In this large retrospective observational study, we examined the association between alcohol use patterns and incident cataract surgery using the data of the Inpatient Clinico-Occupational Database of Rosai Hospital Group (ICOD-R), a nationwide multicentre hospital-based inpatient registry database in Japan. We conducted a detailed survey on alcohol use patterns, including drinking frequency, daily average drinks, and total amount of lifetime drinking, and examined the associations of other modifiable confounders such as smoking, occupational radiation exposure, outdoor work experience, and lifestyle-related comorbidities (hypertension, diabetes, hyperlipidemia, and obesity). Consistency across different populations is crucial to consider epidemiological causal relationships. The purpose of this study was to examine the relationship between alcohol consumption and incident cataract surgery, which has not been reported in the Japanese population, using the large ICOD-R database. We examined multiple exposure assessment methods with respect to alcohol consumption while examining a variety of confounders.

Materials and methods

Study setting and population

The ICOD-R is an ongoing large-scale survey (around 250,000 admissions per year from 34 regional core hospitals all over Japan) conducted by the Japan Organization of Occupational Health and Safety (JOHAS), as described elsewhere20,21,22,23,24. ICOD-R consists of approximately 4 million hospitalisation records collected since 1984 by one of the largest hospital groups in Japan, the Rosai Hospital Group, making it the largest inpatient database in Japan. In brief, ICOD-R aims to investigate the link between lifestyle and occupational risk factors and disease prevention.

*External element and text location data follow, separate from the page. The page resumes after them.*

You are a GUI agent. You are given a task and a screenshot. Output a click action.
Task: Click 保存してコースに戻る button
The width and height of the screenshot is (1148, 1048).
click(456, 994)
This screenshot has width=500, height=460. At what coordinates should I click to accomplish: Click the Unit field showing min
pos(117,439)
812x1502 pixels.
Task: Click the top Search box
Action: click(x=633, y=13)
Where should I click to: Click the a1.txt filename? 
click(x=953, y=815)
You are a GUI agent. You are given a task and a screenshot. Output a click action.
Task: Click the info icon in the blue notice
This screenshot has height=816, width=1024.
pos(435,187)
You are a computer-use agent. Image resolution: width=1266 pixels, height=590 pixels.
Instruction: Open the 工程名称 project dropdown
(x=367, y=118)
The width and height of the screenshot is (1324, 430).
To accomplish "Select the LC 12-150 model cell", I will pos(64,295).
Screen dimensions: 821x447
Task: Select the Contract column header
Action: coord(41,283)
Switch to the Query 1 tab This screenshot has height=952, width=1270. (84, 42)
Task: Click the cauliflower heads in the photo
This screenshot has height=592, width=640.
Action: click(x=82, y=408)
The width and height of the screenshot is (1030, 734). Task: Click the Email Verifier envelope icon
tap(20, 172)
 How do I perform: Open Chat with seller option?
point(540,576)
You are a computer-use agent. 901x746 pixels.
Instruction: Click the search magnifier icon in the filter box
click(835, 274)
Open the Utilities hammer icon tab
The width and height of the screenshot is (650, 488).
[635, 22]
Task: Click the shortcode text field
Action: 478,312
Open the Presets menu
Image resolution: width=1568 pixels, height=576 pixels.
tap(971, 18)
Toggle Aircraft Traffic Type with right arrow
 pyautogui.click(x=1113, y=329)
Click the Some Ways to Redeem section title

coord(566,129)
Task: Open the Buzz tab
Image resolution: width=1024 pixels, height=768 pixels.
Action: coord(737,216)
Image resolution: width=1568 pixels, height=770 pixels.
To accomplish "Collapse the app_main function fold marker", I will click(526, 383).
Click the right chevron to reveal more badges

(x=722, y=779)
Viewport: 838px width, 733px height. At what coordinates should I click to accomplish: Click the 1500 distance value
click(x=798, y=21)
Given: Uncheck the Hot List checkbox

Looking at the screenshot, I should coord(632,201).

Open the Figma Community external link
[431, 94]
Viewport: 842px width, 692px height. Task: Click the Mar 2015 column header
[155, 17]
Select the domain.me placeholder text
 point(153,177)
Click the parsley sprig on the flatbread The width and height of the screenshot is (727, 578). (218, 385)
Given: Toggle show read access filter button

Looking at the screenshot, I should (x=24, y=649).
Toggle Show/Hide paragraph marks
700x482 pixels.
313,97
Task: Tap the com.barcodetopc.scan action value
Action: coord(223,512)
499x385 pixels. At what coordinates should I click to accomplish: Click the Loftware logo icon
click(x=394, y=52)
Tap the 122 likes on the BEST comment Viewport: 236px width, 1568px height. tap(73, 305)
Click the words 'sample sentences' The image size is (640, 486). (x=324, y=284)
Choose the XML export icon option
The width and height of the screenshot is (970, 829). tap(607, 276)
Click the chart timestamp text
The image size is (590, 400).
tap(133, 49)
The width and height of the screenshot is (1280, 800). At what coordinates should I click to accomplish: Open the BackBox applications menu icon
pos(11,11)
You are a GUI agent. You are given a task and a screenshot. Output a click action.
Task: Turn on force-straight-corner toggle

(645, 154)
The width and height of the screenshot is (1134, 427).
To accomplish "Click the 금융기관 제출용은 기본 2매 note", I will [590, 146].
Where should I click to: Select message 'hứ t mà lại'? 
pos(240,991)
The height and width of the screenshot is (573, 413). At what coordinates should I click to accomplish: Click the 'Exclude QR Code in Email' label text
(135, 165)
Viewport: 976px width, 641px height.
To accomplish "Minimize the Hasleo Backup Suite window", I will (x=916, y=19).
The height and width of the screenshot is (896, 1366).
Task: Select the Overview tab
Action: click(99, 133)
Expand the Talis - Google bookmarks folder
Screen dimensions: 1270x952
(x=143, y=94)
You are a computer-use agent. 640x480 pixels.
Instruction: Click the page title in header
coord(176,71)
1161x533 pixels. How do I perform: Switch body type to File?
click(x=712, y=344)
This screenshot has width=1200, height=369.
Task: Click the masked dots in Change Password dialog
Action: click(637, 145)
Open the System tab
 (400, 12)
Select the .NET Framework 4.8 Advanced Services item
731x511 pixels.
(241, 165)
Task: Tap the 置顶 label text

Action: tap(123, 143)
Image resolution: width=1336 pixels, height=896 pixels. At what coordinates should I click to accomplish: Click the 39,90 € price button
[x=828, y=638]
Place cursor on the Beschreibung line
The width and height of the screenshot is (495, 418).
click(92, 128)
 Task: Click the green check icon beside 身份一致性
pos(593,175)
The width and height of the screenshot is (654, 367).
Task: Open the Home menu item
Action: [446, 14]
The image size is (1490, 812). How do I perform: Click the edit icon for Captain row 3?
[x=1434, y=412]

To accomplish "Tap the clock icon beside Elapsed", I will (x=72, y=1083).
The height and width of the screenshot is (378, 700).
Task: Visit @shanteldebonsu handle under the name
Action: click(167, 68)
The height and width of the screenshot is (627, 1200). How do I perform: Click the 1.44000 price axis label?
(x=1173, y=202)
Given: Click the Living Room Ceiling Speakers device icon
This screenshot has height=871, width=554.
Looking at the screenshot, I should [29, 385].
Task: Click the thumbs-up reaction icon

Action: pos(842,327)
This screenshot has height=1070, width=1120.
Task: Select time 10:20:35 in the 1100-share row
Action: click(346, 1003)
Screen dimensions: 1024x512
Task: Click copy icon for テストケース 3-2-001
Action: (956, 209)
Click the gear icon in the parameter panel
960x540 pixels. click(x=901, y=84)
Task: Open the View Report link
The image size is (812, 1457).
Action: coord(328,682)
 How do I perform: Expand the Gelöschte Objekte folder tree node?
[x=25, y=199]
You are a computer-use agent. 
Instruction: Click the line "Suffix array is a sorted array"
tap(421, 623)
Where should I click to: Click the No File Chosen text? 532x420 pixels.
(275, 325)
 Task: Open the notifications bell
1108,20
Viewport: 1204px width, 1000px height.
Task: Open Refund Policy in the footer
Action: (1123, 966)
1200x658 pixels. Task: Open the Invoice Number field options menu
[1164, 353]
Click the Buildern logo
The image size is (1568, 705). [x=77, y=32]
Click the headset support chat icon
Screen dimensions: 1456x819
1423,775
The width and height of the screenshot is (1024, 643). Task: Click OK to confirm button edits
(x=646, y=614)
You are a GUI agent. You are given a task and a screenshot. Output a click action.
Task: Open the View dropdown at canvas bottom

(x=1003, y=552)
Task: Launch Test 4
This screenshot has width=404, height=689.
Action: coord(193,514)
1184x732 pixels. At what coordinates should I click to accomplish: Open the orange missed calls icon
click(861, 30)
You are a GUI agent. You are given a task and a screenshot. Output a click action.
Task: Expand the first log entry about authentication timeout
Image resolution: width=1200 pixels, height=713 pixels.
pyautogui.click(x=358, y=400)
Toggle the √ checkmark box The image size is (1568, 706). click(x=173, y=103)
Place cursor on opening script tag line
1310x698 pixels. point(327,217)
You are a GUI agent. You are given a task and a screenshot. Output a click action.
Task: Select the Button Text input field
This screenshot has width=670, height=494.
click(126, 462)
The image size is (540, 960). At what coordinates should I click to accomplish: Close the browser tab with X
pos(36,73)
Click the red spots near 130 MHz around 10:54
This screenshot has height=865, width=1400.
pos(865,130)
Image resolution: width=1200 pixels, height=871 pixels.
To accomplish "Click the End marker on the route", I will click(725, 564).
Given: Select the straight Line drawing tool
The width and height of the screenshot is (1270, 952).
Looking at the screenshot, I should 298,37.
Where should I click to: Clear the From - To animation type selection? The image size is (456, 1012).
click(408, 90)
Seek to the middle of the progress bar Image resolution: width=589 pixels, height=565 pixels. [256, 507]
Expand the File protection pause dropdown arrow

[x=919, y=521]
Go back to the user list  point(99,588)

The clinical diagnosis and surgical procedures were coded according to the International Statistical Classification of Diseases and Related Health Problems, 9th and 10th Revisions (ICD-9 and ICD-10). The ICOD-R is unique to the JOHAS and differs from medical claims data, which improves diagnostic accuracy. Patient profiles of clinical diagnosis were nationally representative, as reported in previous studies25,26. Lifestyle-related factors, such as alcohol use, smoking habits, and occupational history information was obtained through interviews based on a formatted questionnaire administered by trained occupational history surveyors at each hospital. All information in the ICOD-R was registered by the health information manager assigned to each hospital. Written informed consent was obtained from all participants. The study adhered to the tenets of the Declaration of Helsinki. The study conformed to the Strengthening the Reporting of Observational Studies in Epidemiology (STROBE) checklist, which is used to improve the quality of reporting of observational studies27. Access to the dataset was granted by a research agreement between the JOHAS and researchers. This study was approved by the Research Ethics Committee of JOHAS (approval no. R1-006) and Tokai University School of Medicine (Approval no. 18R-309).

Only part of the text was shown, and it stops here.